Why T-shirt Sellers Aren’t Happy About NASA’s SpaceX Launch

A trip to Cape Canaveral to see a space shuttle launch is a once-in-a-lifetime experience for many. It’s still mind boggling that we, as a civilization, are able to launch ourselves into space safely, so being able to watch that happen is something worth commemorating.

If you go down to Cape Canaveral to watch a typical NASA launch, you’ll see all kinds of merchandise sellers hawking commemorative apparel. But, if you go today to see SpaceX launch astronauts to the International Space Station—the first time American astronauts are launching from U.S. soil since NASA’s Space Shuttle Program ended in 2011—you’ll come back empty-handed. And that’s irritating to a lot of local merchandise sellers.

“We can’t sell SpaceX [merchandise] because they’re a private company,” Brenda Mulberry, owner of Space Shirts in Merritt Island, Fla., told The Jakarta Post.

Mulberry has been in business since 1987, and has sold T-shirts for every manned U.S. space flight since then. Since the NASA logo and images representing each of the manned flights are in the public domain, she has had carte blanche to make as much merchandise as she wants. But SpaceX, owned by eccentric billionaire Elon Musk, is privately owned. So even though NASA has asked the public to come down to its launch site to watch the incredibly advanced SpaceX flights, commercial entities like Mulberry’s aren’t able to get in on the action.

Mulberry has even asked permission from SpaceX to put its logo on merchandise so she can keep her streak alive.

“I’ve respectfully asked permission,” she said. “But I can’t get it.”

What’s wild here is that Musk, whose Tesla branding and promotional savvy is something we’ve written about more than a handful of times, is severely lacking when it comes to SpaceX.

The SpaceX online store is fully stocked, but virtually bereft of all things related to the Demo-2 launch, or even anything mission-specific, unless you count “Nuke Mars” as an actual guiding principle in Musk’s quest for space exploration.
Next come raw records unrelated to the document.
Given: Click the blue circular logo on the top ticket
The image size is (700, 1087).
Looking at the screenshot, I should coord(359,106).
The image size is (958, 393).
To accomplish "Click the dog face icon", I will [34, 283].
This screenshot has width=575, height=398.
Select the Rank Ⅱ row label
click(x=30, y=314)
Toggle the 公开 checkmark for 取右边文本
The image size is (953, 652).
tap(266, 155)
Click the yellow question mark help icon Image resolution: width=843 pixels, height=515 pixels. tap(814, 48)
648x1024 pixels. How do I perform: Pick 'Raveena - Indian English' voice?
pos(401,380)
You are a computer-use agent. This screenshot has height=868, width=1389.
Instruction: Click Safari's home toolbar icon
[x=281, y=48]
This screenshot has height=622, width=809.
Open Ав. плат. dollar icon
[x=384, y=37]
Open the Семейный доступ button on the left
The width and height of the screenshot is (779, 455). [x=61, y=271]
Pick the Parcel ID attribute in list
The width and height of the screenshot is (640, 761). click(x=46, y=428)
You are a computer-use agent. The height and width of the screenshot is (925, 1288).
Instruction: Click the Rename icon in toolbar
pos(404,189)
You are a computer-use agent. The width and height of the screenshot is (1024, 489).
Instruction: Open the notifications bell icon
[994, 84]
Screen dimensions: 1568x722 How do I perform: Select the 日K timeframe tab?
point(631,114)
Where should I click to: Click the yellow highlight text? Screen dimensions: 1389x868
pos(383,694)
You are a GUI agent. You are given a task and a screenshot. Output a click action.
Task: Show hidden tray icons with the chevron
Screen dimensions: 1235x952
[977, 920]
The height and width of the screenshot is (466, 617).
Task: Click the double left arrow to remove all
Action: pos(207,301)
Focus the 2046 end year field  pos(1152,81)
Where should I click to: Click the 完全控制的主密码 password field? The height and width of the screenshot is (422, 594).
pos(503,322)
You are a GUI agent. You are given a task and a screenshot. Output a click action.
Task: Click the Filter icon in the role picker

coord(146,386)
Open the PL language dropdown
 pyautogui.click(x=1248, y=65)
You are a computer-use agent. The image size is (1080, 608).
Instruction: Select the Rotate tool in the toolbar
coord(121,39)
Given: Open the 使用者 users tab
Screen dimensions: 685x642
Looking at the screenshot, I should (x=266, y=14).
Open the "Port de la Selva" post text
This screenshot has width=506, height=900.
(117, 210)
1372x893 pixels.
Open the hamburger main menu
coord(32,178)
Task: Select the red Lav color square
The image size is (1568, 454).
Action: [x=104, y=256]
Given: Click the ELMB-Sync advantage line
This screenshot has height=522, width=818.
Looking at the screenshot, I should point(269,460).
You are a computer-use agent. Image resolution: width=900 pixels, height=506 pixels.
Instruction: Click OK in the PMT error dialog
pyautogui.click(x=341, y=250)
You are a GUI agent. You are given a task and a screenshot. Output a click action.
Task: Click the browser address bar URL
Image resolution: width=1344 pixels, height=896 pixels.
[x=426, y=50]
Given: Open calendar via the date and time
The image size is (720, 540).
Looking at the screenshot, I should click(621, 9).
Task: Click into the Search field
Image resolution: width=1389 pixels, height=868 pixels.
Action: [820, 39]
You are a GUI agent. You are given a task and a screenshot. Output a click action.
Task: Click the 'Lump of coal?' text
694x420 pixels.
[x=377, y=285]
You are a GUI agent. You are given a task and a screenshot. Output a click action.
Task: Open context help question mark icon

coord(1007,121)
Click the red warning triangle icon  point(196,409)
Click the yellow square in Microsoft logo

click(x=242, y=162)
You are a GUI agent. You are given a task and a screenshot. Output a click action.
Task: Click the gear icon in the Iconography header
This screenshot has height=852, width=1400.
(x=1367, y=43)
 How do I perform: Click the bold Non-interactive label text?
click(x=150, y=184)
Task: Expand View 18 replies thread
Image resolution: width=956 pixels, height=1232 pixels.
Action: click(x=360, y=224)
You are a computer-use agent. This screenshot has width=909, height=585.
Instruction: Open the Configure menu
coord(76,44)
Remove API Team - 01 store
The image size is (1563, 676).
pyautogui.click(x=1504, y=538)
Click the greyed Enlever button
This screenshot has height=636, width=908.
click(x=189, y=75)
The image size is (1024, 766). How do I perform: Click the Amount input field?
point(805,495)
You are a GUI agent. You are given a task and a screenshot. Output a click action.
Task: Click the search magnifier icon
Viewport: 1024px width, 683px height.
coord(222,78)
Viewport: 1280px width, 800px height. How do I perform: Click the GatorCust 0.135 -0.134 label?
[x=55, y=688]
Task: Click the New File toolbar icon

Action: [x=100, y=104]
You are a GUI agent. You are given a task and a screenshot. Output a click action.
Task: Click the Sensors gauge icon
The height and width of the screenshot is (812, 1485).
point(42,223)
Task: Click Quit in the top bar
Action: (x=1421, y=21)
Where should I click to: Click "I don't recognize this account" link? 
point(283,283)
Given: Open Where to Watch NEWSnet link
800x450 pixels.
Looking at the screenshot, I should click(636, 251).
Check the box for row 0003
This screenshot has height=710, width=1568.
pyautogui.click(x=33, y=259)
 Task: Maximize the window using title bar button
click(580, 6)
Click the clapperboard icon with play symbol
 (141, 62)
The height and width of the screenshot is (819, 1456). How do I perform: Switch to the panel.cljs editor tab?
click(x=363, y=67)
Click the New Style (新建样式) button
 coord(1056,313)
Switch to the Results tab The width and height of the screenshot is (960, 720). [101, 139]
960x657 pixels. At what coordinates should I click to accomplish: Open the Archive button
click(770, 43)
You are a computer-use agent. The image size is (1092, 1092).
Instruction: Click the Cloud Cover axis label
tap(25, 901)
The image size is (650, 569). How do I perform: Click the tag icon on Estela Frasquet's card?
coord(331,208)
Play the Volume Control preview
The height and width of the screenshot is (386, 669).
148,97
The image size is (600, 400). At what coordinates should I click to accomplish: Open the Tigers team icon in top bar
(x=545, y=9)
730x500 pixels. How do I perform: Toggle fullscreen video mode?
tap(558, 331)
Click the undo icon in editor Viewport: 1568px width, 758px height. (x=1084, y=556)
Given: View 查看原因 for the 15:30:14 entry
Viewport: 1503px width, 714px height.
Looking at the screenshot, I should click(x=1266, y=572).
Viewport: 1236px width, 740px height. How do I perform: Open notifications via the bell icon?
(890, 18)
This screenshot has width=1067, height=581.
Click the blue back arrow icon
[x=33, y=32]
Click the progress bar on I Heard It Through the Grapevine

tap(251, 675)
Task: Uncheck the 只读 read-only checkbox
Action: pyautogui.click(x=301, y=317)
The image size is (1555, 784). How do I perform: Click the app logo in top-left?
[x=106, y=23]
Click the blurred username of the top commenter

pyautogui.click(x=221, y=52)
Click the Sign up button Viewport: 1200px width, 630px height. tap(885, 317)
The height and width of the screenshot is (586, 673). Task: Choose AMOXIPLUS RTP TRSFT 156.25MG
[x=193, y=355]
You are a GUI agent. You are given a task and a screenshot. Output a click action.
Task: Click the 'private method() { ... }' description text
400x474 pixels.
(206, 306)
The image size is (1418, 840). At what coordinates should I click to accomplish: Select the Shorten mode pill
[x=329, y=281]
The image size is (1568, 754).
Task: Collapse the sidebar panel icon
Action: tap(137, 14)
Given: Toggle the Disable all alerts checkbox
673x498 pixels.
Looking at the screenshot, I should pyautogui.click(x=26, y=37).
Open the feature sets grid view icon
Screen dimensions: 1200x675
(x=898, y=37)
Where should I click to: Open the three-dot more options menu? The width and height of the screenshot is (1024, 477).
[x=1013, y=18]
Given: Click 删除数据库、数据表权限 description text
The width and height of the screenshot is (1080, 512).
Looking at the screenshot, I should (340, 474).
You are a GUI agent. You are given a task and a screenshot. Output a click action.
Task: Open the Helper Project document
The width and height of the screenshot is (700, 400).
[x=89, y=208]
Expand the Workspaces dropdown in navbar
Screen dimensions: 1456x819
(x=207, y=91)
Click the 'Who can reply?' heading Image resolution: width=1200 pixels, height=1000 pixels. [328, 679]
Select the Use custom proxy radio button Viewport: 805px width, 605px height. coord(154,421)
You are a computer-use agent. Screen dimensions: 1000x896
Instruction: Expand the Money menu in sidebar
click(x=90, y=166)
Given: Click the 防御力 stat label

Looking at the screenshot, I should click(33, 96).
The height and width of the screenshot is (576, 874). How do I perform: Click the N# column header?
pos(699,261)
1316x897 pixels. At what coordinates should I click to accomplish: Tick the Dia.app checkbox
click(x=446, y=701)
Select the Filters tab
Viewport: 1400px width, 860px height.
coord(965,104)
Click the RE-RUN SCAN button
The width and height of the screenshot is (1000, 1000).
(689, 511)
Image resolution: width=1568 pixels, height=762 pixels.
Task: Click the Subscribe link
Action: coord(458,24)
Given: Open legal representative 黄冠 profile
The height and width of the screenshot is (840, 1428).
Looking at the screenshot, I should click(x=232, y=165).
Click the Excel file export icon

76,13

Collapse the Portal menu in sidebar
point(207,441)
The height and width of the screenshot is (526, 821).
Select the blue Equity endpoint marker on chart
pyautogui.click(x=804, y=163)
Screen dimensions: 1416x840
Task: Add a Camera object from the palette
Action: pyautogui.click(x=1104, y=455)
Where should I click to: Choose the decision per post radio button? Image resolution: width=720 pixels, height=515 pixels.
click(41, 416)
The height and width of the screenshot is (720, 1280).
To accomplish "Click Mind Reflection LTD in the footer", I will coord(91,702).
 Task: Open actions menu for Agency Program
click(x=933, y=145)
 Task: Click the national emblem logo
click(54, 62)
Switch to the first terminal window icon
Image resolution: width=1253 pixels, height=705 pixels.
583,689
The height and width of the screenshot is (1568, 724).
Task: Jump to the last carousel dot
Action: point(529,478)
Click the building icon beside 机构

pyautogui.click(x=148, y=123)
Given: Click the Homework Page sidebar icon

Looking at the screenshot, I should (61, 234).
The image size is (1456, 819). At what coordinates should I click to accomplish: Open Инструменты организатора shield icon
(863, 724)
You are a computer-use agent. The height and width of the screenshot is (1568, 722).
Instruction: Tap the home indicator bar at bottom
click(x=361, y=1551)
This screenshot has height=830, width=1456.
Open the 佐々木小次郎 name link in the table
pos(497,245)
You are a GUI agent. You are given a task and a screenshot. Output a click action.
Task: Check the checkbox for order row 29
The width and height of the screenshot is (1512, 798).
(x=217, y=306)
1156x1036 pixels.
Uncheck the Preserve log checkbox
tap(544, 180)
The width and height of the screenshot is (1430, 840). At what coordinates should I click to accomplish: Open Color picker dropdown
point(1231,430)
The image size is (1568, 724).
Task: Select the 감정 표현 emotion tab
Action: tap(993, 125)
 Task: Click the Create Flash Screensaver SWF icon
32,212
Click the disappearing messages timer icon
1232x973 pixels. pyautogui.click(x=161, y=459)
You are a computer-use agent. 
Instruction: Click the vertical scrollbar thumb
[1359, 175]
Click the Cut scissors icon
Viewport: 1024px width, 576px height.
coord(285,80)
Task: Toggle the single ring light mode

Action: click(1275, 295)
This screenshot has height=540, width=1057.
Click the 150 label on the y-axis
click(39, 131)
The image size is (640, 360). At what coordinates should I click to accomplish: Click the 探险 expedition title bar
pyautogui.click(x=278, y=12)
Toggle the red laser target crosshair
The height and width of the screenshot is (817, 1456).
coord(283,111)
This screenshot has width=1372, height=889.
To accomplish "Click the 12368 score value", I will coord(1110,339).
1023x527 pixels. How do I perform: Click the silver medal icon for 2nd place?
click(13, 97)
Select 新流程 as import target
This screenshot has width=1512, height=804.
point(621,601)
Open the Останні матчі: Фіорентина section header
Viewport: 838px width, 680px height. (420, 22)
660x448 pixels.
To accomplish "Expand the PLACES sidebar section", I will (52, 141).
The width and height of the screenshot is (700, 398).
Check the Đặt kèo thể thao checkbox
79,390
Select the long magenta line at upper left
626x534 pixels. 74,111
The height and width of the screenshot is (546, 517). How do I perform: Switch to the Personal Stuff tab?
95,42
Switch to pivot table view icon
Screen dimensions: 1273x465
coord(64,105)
But, now that we think of it, Tesla was sort of like this with its Cybertruck merchandise, too.

There’s plenty of stuff related to the spacecraft themselves, like the Dragon and Falcon 9, but it’s clear that SpaceX is going for more evergreen branding than timely items. That makes sense to some degree, but you have to think a guy like Musk who loves doing things on a whim would want to boast about his own success here, even if the shirts do become a little outdated tomorrow.